Libyan Rights Group: UAE committing Human Rights Violations in Libya

Libyan Rights Group: UAE committing Human Rights Violations in Libya

A Libyan human rights group have accused the UAE of committing war crimes in the country, which has involved the deaths of hundreds of innocent civilians killed in air strike raids. 

Findings were presented at a conference on the sidelines of a Human Rights Council meeting in Geneva, Switzerland, on Tuesday where a Libyan witness spoke of extrajudicial killings, and the forced hunger and displacement that families experienced under the rule of General Hafter in Derna and Ganfouda, provinces in eastern Libya.

General Hafta leads the self-styled Libyan National Army and as is backed by the UAE and Egypt. The renegade general does not recognise the authority of the UN-backed Government of National Accord based in Tripoli and instead supports a Tobruk-based administration originally set up in the east of the country.   

At the UN meeting on Tuesday, the head of a group of family survivors, Abdulghani Aljatlaw also alleged that in 2014 the UAE had carried out air strikes in Tripoli, whilst the president of Human Rights Solidarity, Giumma El-Omami, said that a UN commission set up by the Security Council found evidence that UAE and Egyptian air strikes had led to loss of life.    

In June of this year, a UN report accused the UAE of violating the UN arms embargo by supplying military aircraft to General Hafta, whose army have been repeatedly accused of committing war crimes in recent years.  

These allegations come in the same week that Amnesty International revealed that the UAE had been violating the UN arms embargo on South Sudan.
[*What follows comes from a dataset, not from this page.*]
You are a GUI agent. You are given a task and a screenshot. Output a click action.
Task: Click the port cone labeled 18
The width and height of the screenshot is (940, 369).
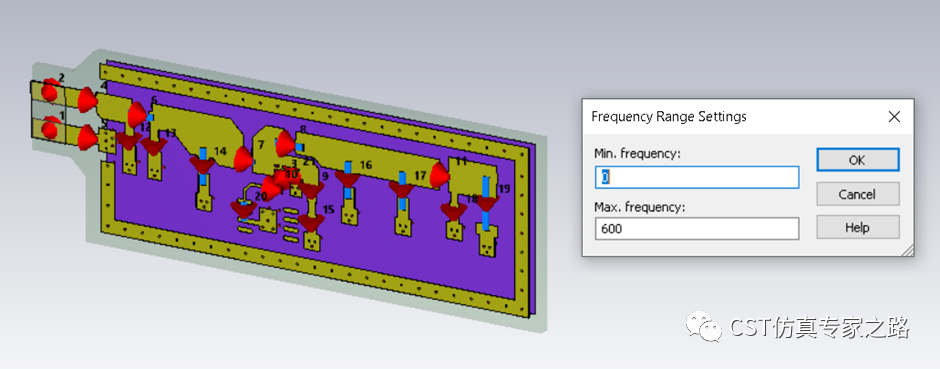(454, 211)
The Amnesty report detailed that the UAE, along with Ukraine, had been in the process of procuring £125m of weaponry on behalf of the South Sudanese government, in direct contravention to the Arms Trade Treaty to which both countries are signatories.

Documents obtained by Amnesty found that the two countries had been taking advantage of “glaring gaps in UK company regulation” by using UK based shell companies as key intermediaries for illicit arms deals to South Sudan. The report specifically referenced a deal brokered in 2014 in which UK shell company 'S-Profit Ltd' was used a “supplier” in a deal to export £34m of weaponry to the UN arms embargoed South Sudanese government.

Amnesty claim that the British government have been fully aware of these activities but have so far done nothing to address them or close the regulatory gaps that allow them to take place.

As international attention focuses on Emirati war crimes abroad, it is important to remember that within their own borders, the UAE authorities are serial violators of international human rights legislation. In recent years, Amnesty International have documented dozens of cases involving enforced disappearances and torture, as well as reporting on heavy restrictions concerning freedom of speech and assembly. It is crucial that governments around the world take note of this, and exert pressure on the Emirati authorities to abide by international law both at home, and abroad.